On the other hand, there’s a growing risk that overreliance on automation will erode the deep, contextual knowledge that’s critical in a crisis. Consider aviation: a junior pilot trained on autopilot systems may fly a commercial route with ease until a system fails midair, and manual expertise is required to land the plane safely. In cybersecurity, the same principle applies. AI can support but not replace deep domain understanding.

Security teams need to remodel and realign their workflows in the era of AI. Developers, expected to maintain a broad knowledge of the attack surface, need to shift towards becoming increasingly specialized in training and architecting models. Analysts must evolve into skilled operators of AI who can direct, question, and refine systems to deliver trusted, actionable outcomes. Security leaders need to invest not just in advanced tools, but also in training. That means upskilling teams on AI fundamentals, fostering fluency in emerging technologies, and building a culture that prioritizes continuous learning over static job descriptions.

Accountability Without Ownership: Governing AI Responsibly

It’s easy to assume that AI governance starts and ends with the teams building the models, but that’s only part of the picture. In reality, some of the most significant responsibilities lie with those applying AI in day-to-day operations.

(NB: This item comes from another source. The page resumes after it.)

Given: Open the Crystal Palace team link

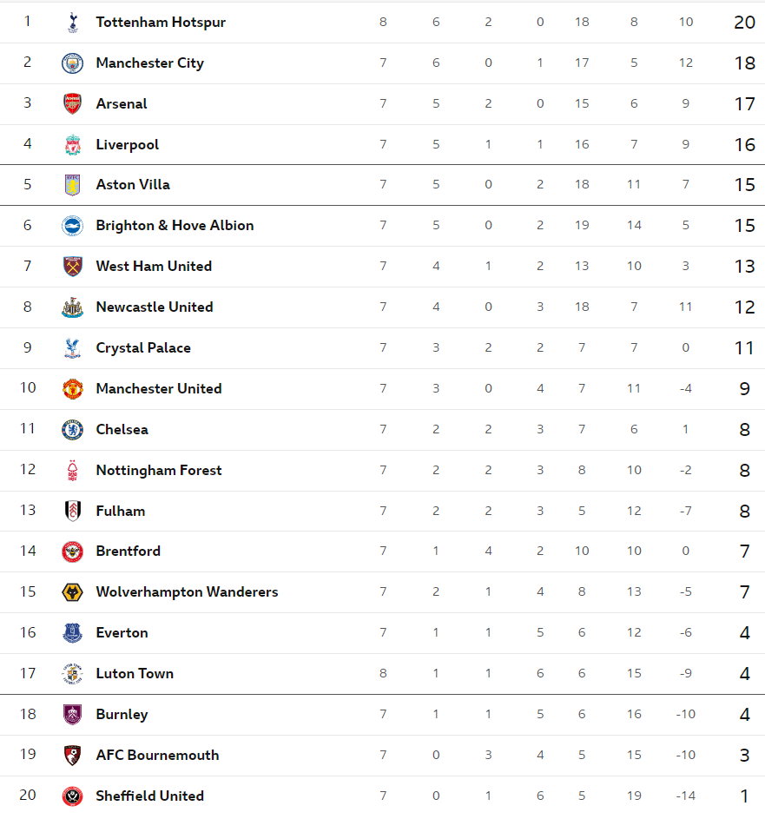Looking at the screenshot, I should tap(143, 348).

Even if an organization only uses pre-built AI tools, those usage choices have real-world consequences, from escalating energy consumption to reinforcing biased datasets. AI risks are business risks, and governance isn’t about authorship but impact.

Think of it this way: you may not run an oil company, but if you drive a gas-powered car, your choices still contribute to emissions. Similarly, security teams using AI have a responsibility to assess and mitigate their downstream effects. This is an opportunity for forward-thinking security leaders to model what ethical AI adoption can look like. Establishing internal AI use guidelines, conducting bias audits, and demanding transparency from vendors are just a few ways to lead with integrity, even in a landscape where regulation is still catching up.

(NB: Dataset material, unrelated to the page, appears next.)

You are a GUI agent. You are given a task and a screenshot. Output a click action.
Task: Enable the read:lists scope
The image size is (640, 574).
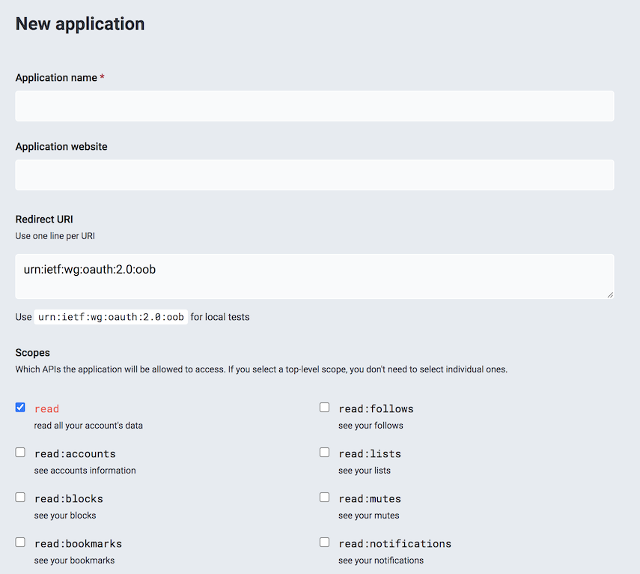(324, 452)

Looking Ahead: Navigating Leadership in an Era of Change

Like any major technological shift, the rise of AI has sparked both enthusiasm and skepticism. Regardless of where you stand, whether as a critic, an advocate, a defender, or even a threat actor, AI is embedded in the fabric of cybersecurity. This transformation has no finish line, only acceleration. For security leaders, success will hinge less on fixed protocols and more on the ability to evolve.

It’s not enough to secure today’s systems; you have to be ready to change your approach tomorrow. That means embracing modular architectures, automating routine tasks while maintaining human oversight and continuously reassessing how emerging technologies shape the threat surface. Above all, it means rejecting complacency. The age of intelligent threats demands intelligent leadership grounded in ethics, driven by curiosity, and unafraid to rewrite the playbook. We’re witnessing the birth of a new security paradigm. The question is: will your team be ready to lead it?